Environmental complexity and spatial heterogeneity are important factors influencing the structure of ant species assemblages. This paper documents the effect of different vegetation and environmental factors on ant community structure and functional group composition in different habitat patches. Ants were sampled at 16 sites distributed across five habitat types in the Kuldiha Wildlife Sanctuary. Sampling was performed 10 times over a 2-y period using pitfall traps. A total of 100 species belonging to 41 genera were collected during the study. Ant species richness was best explained by a combination of percentage grass cover, percentage litter cover and number of saplings whereas percentage litter cover and soil nitrogen concentration significantly explained the variation in ant species abundance.

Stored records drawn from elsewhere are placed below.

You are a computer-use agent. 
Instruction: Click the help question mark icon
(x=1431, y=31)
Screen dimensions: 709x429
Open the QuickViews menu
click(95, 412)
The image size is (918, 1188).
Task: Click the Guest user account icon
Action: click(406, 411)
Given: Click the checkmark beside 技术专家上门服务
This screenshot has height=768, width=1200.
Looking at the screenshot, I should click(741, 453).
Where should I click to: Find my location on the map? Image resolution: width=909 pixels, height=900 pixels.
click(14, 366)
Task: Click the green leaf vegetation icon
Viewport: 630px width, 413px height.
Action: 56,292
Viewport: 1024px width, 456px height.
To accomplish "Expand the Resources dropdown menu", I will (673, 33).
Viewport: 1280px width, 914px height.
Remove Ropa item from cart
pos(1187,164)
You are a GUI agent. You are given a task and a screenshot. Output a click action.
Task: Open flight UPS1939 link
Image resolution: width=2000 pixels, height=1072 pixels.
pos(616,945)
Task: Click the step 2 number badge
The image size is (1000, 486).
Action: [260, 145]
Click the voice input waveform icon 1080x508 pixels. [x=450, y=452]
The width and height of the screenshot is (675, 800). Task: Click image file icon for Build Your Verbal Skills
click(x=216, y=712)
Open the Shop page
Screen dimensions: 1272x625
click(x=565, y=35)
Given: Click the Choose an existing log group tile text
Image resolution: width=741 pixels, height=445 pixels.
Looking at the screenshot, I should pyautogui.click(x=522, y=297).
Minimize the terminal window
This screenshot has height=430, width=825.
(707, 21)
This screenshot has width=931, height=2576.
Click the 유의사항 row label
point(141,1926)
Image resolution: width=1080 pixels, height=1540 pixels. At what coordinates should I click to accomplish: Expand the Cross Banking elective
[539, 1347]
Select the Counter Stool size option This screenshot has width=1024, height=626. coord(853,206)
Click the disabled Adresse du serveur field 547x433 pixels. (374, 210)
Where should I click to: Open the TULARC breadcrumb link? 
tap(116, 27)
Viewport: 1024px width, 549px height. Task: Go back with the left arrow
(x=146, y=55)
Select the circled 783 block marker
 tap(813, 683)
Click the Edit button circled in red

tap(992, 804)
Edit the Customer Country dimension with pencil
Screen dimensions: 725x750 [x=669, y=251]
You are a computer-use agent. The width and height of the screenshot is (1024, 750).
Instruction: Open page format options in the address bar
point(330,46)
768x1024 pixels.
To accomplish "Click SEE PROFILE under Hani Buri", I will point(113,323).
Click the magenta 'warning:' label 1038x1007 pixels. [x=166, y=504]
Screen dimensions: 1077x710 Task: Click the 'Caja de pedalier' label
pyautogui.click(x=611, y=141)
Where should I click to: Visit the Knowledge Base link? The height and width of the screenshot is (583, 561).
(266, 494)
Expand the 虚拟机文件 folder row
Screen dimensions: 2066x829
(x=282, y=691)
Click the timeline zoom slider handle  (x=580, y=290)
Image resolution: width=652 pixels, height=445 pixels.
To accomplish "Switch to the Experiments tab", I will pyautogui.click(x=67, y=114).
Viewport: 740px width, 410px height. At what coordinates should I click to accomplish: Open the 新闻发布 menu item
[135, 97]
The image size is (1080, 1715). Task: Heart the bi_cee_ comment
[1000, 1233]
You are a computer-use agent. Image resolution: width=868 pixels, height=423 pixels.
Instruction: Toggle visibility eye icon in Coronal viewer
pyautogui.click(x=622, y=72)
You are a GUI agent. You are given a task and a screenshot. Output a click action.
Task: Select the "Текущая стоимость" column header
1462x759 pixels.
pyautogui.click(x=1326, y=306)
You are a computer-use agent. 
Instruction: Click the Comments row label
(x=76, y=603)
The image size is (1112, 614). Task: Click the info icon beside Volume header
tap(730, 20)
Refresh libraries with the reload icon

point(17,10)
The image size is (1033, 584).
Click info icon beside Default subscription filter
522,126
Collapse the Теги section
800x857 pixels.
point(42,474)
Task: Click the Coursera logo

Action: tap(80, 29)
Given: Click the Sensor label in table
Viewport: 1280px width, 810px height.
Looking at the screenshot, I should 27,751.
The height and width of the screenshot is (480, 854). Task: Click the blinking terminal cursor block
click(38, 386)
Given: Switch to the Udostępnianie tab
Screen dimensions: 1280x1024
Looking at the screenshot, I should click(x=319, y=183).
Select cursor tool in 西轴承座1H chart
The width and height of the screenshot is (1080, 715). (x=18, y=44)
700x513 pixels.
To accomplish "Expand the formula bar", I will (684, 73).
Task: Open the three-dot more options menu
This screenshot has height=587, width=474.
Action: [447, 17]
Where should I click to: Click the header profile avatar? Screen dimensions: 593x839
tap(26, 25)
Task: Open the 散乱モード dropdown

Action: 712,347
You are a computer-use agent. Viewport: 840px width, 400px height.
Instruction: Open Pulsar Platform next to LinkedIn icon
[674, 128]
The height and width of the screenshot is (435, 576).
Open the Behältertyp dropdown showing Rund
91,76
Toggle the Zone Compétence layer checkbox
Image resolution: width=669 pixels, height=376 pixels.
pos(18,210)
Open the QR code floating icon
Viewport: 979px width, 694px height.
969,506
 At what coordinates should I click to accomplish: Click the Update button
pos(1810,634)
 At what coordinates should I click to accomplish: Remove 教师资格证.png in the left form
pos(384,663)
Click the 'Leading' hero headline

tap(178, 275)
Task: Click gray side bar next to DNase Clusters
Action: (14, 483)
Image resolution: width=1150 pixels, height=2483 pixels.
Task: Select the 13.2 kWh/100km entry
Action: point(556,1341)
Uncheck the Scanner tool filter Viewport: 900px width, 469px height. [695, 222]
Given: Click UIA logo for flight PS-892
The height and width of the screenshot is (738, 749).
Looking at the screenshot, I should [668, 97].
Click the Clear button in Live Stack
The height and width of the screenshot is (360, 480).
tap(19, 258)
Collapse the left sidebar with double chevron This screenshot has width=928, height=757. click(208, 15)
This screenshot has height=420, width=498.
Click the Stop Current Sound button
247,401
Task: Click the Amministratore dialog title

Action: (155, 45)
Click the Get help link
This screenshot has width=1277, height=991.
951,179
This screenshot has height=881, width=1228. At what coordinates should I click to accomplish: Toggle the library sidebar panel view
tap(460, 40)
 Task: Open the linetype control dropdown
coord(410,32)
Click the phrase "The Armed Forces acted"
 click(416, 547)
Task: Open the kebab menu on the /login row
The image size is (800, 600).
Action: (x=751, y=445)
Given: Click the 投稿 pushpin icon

Dominant Dolichoderinae were present only at forest edge and were found to be associated positively with percentage bare ground cover and negatively with percentage litter cover. Generalized Myrmicinae, subordinate Camponotini and tropical climate specialists were prevalent in shaded forest habitats whereas opportunists were more common in two types of open habitat. Our study underpins the influence of vegetational complexity, litter and soil chemical properties on the structure and composition of ant species assemblages and various functional groups across forested habitats in this little-studied region.